Она улыбается мне, но это та улыбка, в которой больше мягкого снисхождения, чем общего энтузиазма. София, возможно, посетит Америку в будущем, но не для того, чтобы повидаться со мной. Теперь этот остров — мой дом. Мне больше не позволят покинуть Данте, если только этого не потребует его бизнес. Даже тогда за нами будут охотиться восемь тысяч телохранителей и целый отдел агентов ФБР.

ФБР…

Неохотно мои мысли переключаются на детектива Питерса. Интересно, он сходит с ума, пытаясь найти меня? Его ресурсы перегружены? Держу пари, он чувствует эти средства оправданными… Он знал, что Данте был там в ту ночь. Он поймет, что мы ушли вместе. Похитив меня таким образом, Данте пошел дальше и доказал правильность всех теорий детектива.

Так вот почему они с Джозепом обсуждали его в самолете? Уже выдан ордер на мой арест?

Моя прежняя жизнь — это песчаная скульптура, которая медленно разрушается приливами и отливами мужчины, которого я люблю. Моя карьера закончилась, погасла еще до того, как у меня появился шанс раздуть пламя моего успеха. Такие друзья, как Анна, еще какое-то время будут питать надежду и, в конце концов, пойдут дальше. У меня нет никого, кроме Данте, и именно так он все и спланировал. Он изолировал меня от всех и всего, что я люблю. Он сделал меня настолько зависимой от него, что моя собственная жизнь, мои собственные надежды и мечты становятся несущественными.
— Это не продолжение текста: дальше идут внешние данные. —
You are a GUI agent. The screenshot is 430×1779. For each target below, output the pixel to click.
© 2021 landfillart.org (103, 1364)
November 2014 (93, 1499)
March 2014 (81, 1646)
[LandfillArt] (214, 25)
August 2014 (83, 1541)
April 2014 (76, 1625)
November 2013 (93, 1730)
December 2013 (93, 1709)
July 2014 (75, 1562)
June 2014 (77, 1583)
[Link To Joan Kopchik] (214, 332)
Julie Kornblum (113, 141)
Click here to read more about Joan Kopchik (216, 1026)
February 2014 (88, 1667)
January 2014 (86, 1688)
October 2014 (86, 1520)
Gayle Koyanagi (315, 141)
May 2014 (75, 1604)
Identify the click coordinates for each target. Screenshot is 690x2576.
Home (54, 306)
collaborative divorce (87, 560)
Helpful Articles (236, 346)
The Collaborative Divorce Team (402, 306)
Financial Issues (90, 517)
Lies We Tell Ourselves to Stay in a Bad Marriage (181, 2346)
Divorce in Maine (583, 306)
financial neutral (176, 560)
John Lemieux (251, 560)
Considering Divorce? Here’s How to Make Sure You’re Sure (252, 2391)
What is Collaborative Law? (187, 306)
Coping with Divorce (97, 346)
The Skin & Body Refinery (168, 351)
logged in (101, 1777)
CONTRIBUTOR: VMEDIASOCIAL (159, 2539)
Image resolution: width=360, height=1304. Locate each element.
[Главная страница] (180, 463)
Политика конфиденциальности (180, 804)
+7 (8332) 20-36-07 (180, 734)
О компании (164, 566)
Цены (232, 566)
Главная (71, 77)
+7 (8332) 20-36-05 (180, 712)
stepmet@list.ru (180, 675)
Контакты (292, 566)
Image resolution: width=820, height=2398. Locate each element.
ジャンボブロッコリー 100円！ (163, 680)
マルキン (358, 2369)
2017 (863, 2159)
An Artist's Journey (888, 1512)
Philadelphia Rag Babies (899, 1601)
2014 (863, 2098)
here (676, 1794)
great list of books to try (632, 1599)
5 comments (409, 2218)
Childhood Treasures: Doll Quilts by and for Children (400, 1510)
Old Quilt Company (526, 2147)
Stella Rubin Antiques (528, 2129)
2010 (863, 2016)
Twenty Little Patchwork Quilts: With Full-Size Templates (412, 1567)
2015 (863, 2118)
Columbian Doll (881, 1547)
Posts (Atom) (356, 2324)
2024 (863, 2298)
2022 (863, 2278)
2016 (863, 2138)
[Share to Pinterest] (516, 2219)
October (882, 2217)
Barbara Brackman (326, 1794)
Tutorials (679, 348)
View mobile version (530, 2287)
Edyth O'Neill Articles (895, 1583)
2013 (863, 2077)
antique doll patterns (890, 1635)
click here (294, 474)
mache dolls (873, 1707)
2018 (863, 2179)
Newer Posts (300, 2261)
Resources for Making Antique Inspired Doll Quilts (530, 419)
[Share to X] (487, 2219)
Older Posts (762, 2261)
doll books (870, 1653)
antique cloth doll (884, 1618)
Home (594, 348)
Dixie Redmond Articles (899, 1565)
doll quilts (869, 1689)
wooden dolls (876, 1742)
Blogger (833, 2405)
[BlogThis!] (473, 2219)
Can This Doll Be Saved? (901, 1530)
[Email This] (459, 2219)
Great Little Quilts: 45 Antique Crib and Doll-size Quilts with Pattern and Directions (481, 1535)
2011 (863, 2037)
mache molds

У меня нет никого. Кроме Данте.

Святое дерьмо.

— Остановитесь, сеньорита, — кричит София, увидев мое лицо. — Нет необходимости идти так быстро. Солнце светит ярко. Уже почти полдень.

Я резко останавливаюсь. Моя голова кружится, как колесо обозрения.

— Вот, выпейте немного воды, — она протягивает мне бутылку, и я делаю глоток. Мы, должно быть, уже близко к пляжу. Шум волн здесь намного громче.

Я делаю еще глоток и проглатываю свою панику. Как-нибудь я найду свой путь сквозь хаос этого дивного нового мира.

— Здесь не так много охранников, — внезапно замечаю я, оглядываясь на дом.

— Большая их часть на другой стороне острова, рядом с тренировочными лагерями и армейской базой. Так приказал сеньор Данте, — София бросает на меня еще один встревоженный взгляд. — Он хотел, чтобы вы думали об этом месте больше как о своем доме, чем о комплексе.

— В этом никогда не было никаких сомнений, не так ли? Он всегда знал, что привезет меня сюда, — я выпрямляюсь и прикрываю глаза от резкого солнечного света ладонью. Жаль, что я не купила солнцезащитные очки.

— Вы, кажется, удивлены, сеньорита? — на милом круглом личике Софии появляется замешательство. Ее непоколебимая убежденность в том, что нам с Данте суждено быть вместе, трогает что-то внутри. — Мы почти на месте, — кричит она, идя вперед к следующему повороту.

Когда я догоняю ее, моя задумчивость мгновенно рассеивается.

— О, вау, — выдыхаю я, любуясь красотой маленького пляжа. Чистый белый песок, слабый прибой, окруженный раскачивающимися пальмами… Это частный кусочек рая.

— Пойдем, — говорит она, с вызовом улыбаясь мне и скидывая свои коричневые босоножки. — Давайте наперегонки до воды!

Невольно засмеявшись, я сбрасываю свои сандалии, чтобы присоединиться к ней, наслаждаясь ощущением мягкого песка, просачивающегося между пальцами ног, и болью в икроножных мышцах, когда морской бриз смахивает слезы с моих глаз. Мои волосы струятся за моей спиной, как простыня из темного шелка.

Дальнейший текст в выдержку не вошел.